Paper ID: 940
Title: Generalizing Analytic Shrinkage for Arbitrary Covariance Structures
Reviews

Submitted by Assigned_Reviewer_5

Q1: Comments to author(s). First provide a summary of the paper, and then address the following criteria: Quality, clarity, originality and significance. (For detailed reviewing guidelines, see http://nips.cc/PaperInformation/ReviewerInstructions)
Summary: Analytic shrinkage means using a known formula for the optimal strength of regularization for an estimated covariance matrix. This paper shows that the known formula is valid under weaker conditions than in the original proof. An algorithm for better practical shrinkage is provided also.

Quality: High.

Clarity: Good.

Originality: Good, assuming that the central result really is new.

Significance: Mathematically significant. Of limited practical importance, because the recommended regularization strength remains the same, and experiments show limited benefit for the new AOC method.


DETAILED COMMENTS

19: "implies" should be "requires" as on line 45.

90: Intuitively, from where do the very high order moments arise? 8 here and 16 later. Should we take these seriously in practice?

291: This iterated process is the main practical contribution. Please provide more detail, maybe pseudocode. Figure 3 can be smaller to make space.

302: "percentual" is not a word and in any case should be "fraction."

373: What factor model is used here? Explain. Is it significant that AOC does better than the factor model?

386 to 388: Discuss why QDA accuracy is so variable.

396: Discuss why LDA (shrinkage) is worse than plain LDA.
Q2: Please summarize your review in 1-2 sentences
Good theoretical paper.

Submitted by Assigned_Reviewer_6

Q1: Comments to author(s). First provide a summary of the paper, and then address the following criteria: Quality, clarity, originality and significance. (For detailed reviewing guidelines, see http://nips.cc/PaperInformation/ReviewerInstructions)

Dataset excerpt:

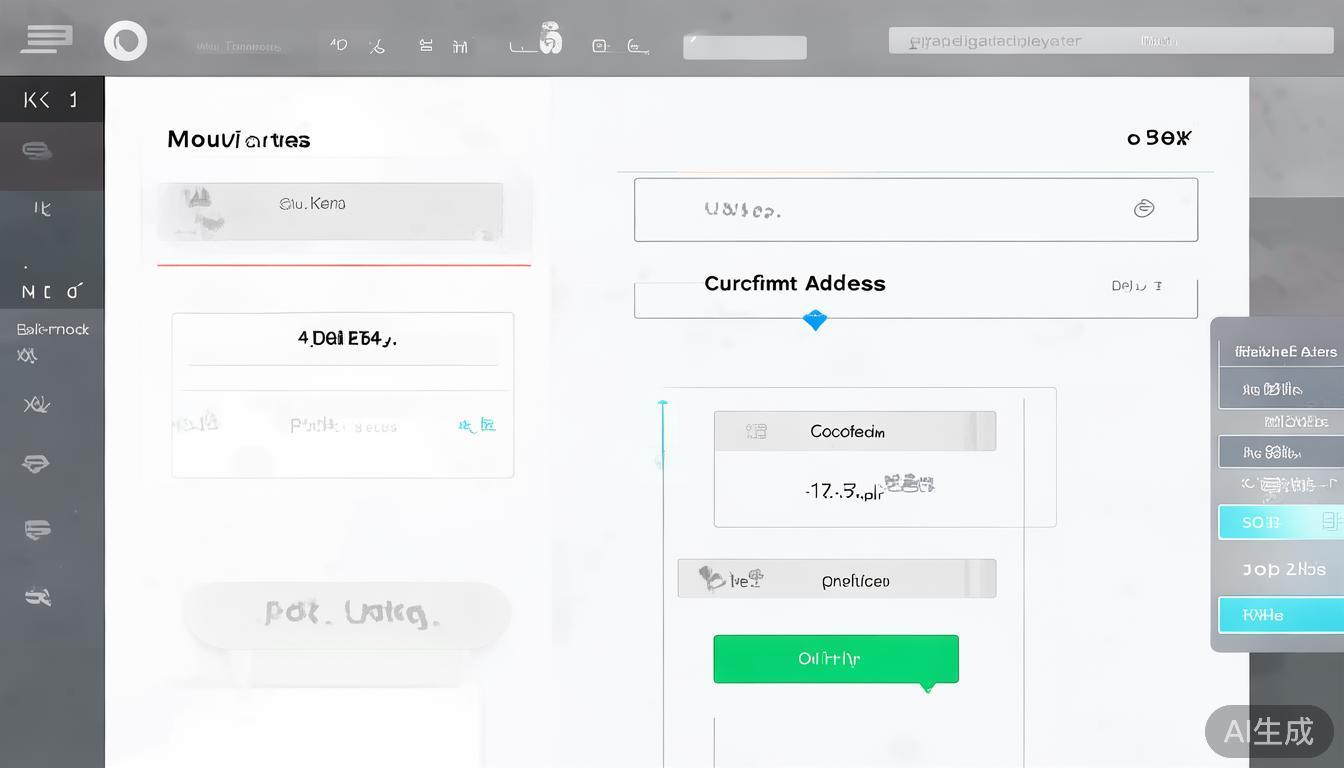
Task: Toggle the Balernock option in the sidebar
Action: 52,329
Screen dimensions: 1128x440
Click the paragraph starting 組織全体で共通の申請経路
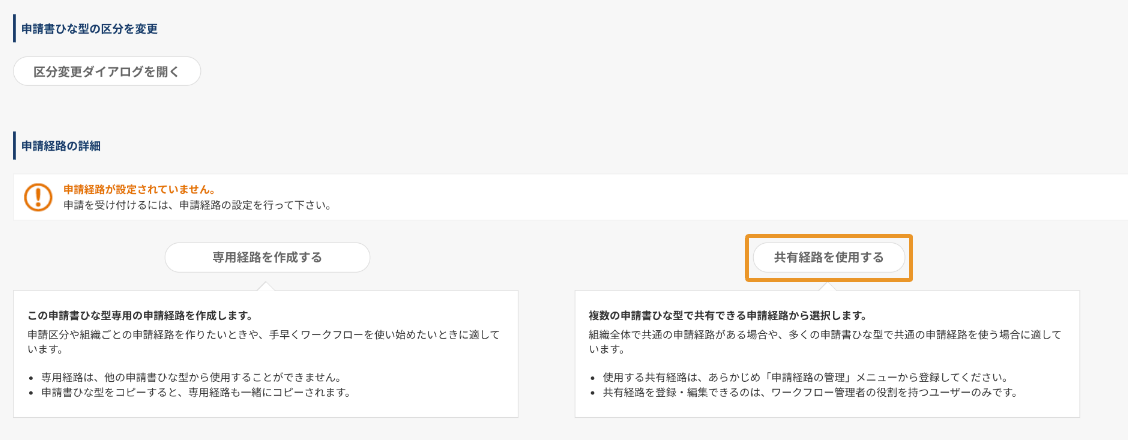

To do:
1. In the reviews of the shrinkage paper, swap "pseudocode" for "a step-by-step description" and give the passage starting with "DETAILED COMMENTS" and going on through "to make space.".
2. Write the next part of the reviews of the shrinkage paper, picking up after the last line shown.

Exercise results:
1.
DETAILED COMMENTS

19: "implies" should be "requires" as on line 45.

90: Intuitively, from where do the very high order moments arise? 8 here and 16 later. Should we take these seriously in practice?

291: This iterated process is the main practical contribution. Please provide more detail, maybe a step-by-step description. Figure 3 can be smaller to make space.

2.
The authors focus on the problem of the estimation of covariance matrices using empirical estimators. To avoid overfitting in high-dimensional cases they shrink the covariance matrix towards a multiple of the identity matrix. The optimal amount of shrinkage \lambda can be estimated empirically by minimizing the expected error of the shrinkage estimate. Then they show that existing results about the consistency of the estimate of \lambda depend on an assumption which does not hold in practice for most real-world datasets. The authors then introduce a new wider set of assumptions and proof that they guarantee consistency. Also, they show that in certain cases there will be no asymptotic shrinkage of the empirical estimate of the covariance matrix. As a solution that they propose is then to perform the shrinkage in the orthogonal complement to the eigen vector with largest eigen value. Since a dataset may have multiple large eigenvalues they iterate the procedure and automatically select the number of retained eigen directions. A series of experiments with synthetic and real-world data validate the proposed approach.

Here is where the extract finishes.